_OBJECTIVE:_ Update the data below by replacing every "click action" with "tap action", keeping all other text unchanged, and leave the pictures out of your answer.

_RECORDS:_
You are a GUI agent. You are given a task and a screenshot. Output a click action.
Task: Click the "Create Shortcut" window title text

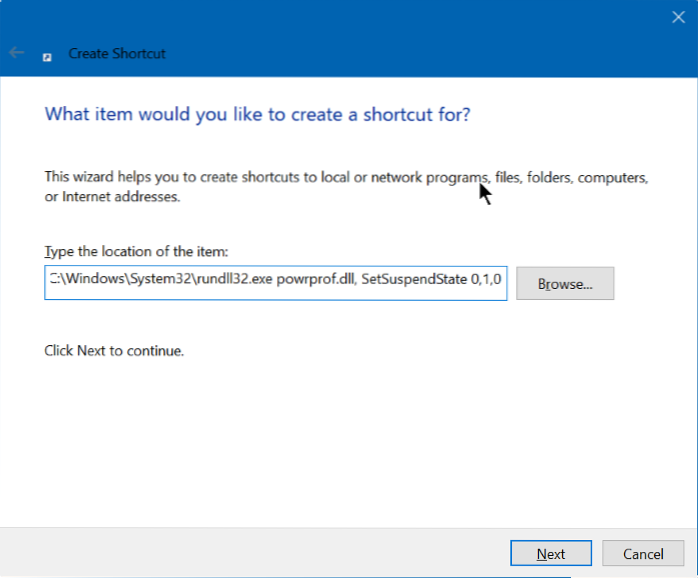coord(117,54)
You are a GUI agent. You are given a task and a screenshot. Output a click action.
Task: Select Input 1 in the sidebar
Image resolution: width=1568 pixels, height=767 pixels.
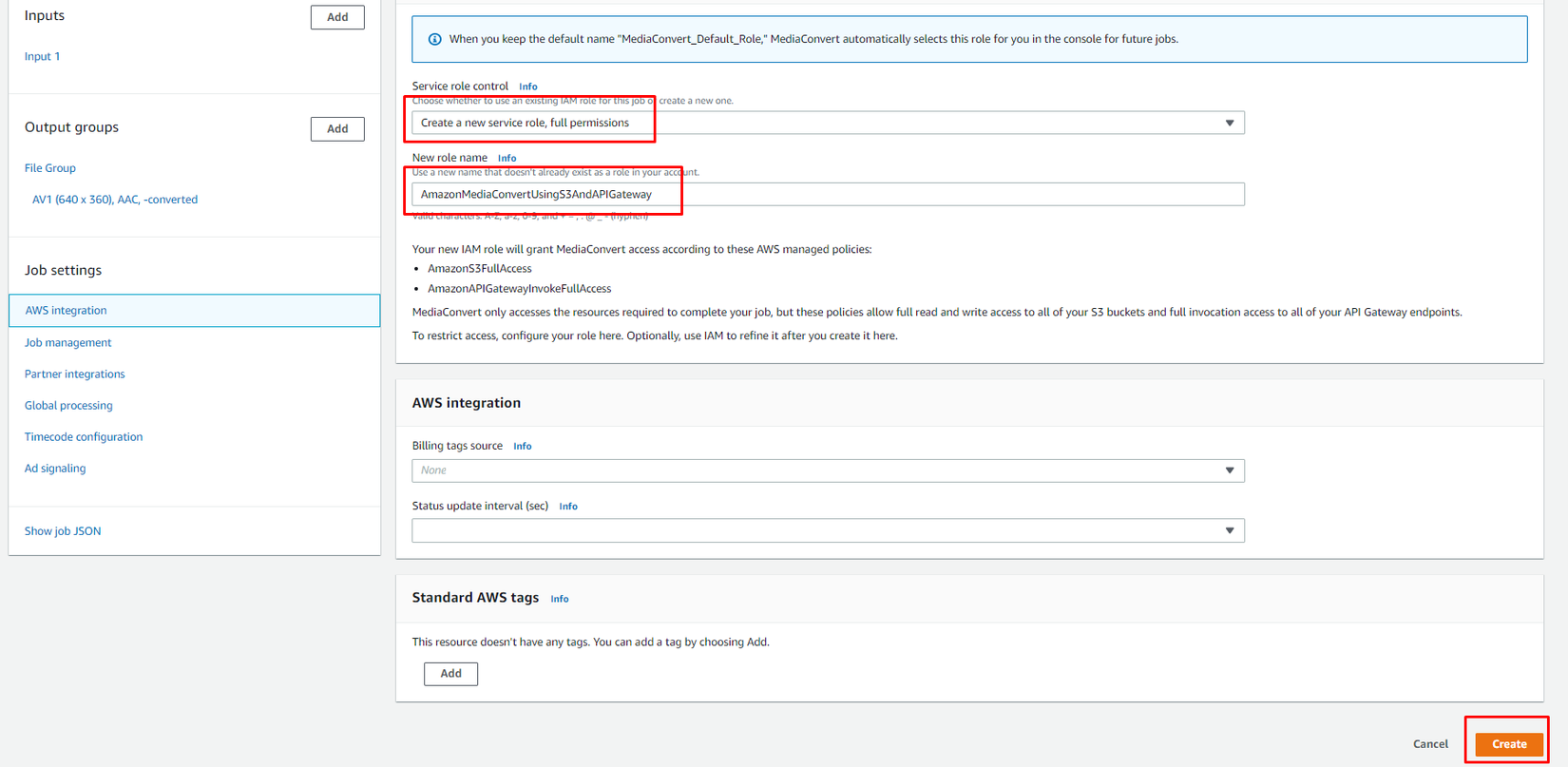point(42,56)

_CORRECT OUTPUT:_
You are a GUI agent. You are given a task and a screenshot. Output a tap action.
Task: Click the "Create Shortcut" window title text

coord(117,54)
You are a GUI agent. You are given a task and a screenshot. Output a tap action.
Task: Select Input 1 in the sidebar
Image resolution: width=1568 pixels, height=767 pixels.
point(42,56)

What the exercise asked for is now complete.